Heaven only knows what I actually learned or retained, but reading took me from the confusion of daily life into worlds I hadn't known I could imagine. Reading taught me to spell, though not to speak - readers often mispronounce. Reading was my salvation and chief pleasure. I am sure that there are many others like me, saved by the bookmobile or the nearby public library.
There is nothing quite like a public library. It's a sanctuary amidst urban confusion. It's a repository of the world's knowledge. It's a place where there's always an interesting discovery to be made. It's an unimaginably valuable resource for citizens of a democracy. It's a bastion against citizens having to resort to Fox Noise for their information.
It was that steel-and-railroads capitalist, Andrew Carnegie, who gave away much of his fortune to found public libraries in America and England - some 3,000 of them.
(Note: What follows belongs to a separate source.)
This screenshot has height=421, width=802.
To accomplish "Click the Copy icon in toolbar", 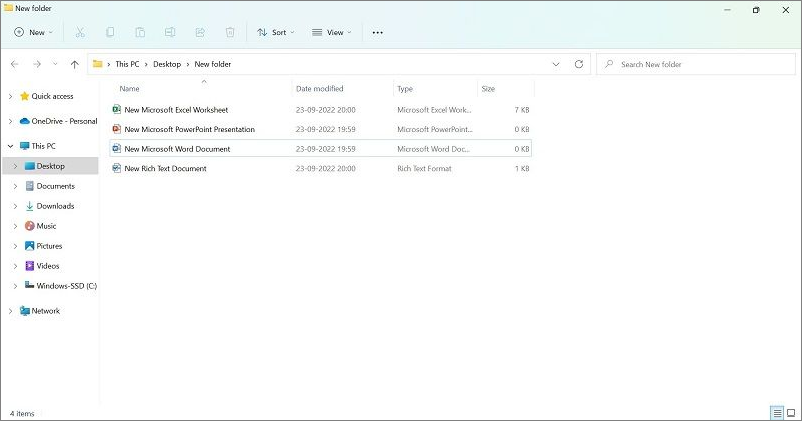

I'm grateful for his amazing gift, although I don't believe that societies should depend on private charity for something as essential as education.
The American Library Association (ALA) tells us that there are 16,543 public library branches in America today, employing 328,000 people. In addition, there are 3,653 college and university libraries, 99,783 elementary and secondary school libraries, and 10,657 government, special, or armed forces libraries. Public libraries alone reported almost 2 billion visits in 2007.
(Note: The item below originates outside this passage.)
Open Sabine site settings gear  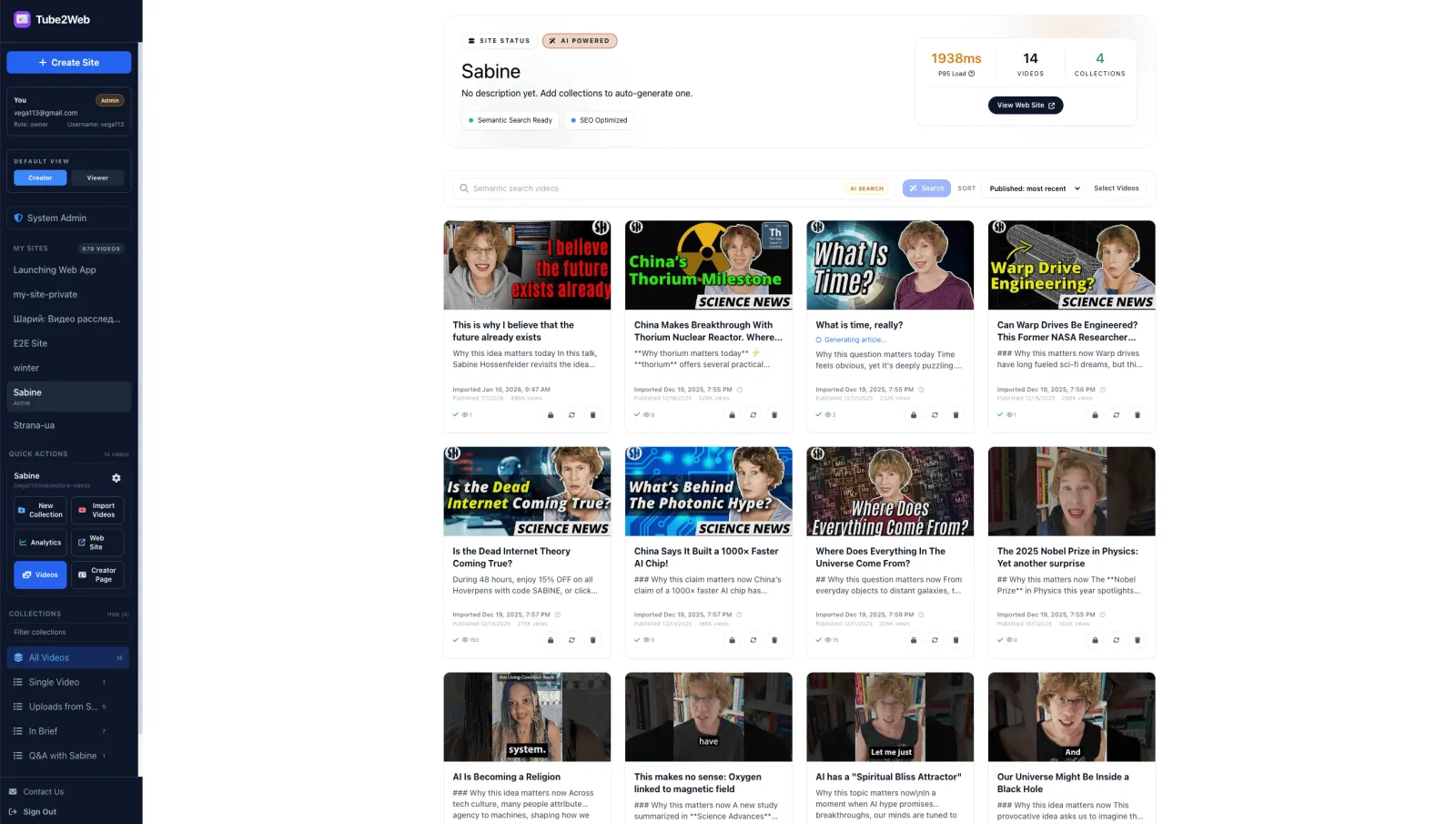116,478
There's a movement to privatize public libraries in America. Numerous small communities, strapped for cash and bludgeoned by Republican tax rollbacks, are turning over library management to private companies. So far, the management companies do not own the library's assets, nor do they charge user fees, and this is crucial. But let's imagine what might happen if this trend runs its course and public libraries are fully privatized.
User fees start small, but then increase until no one but the well-to-do can afford to use the library.
Actual librarians are too expensive and demanding, so untrained minimum-wage part-timers staff the library.
Historic documents are thrown out by the truckload; too much trouble to scan, too dusty and space-consuming to keep.
Encyclopedia Britannica is replaced by Wikipedia. Hey - it's free, and it's easy. So what if anyone can post anything at all on any topic whatsoever, anonymously?
Books are replaced by online executive summaries to save time and money. We get the plot, but not the poetry.
Video/DVD rental is outsourced to Netflix, which charges additional fees and shares our movie preferences with the FBI.
A beefy security guard is placed at the entrance to each library to keep out the riff-raff, to check for citizenship papers, and to decide who goes through the metal detector or is physically searched.
When I was working in Eastern Europe before the Wall came down, I visited several libraries and found them grimly frightening. There were no open stacks; all material had to be retrieved by official personnel. The librarian could question, delay, or deny your request, and report you for incendiary or unpatriotic reading selections. Privatizing libraries seems to me to be just another way to destroy free and equal access to information.
Libraries are just one of the things that governments do well in free societies. Don't wait for next year's National Library Week to take advantage of what your library has to offer. And I for one won't complain about paying taxes to support libraries. I am honored to support freedom, democracy, and the centrality of education in this way.
Editor's note: National Library Week is April 13-19.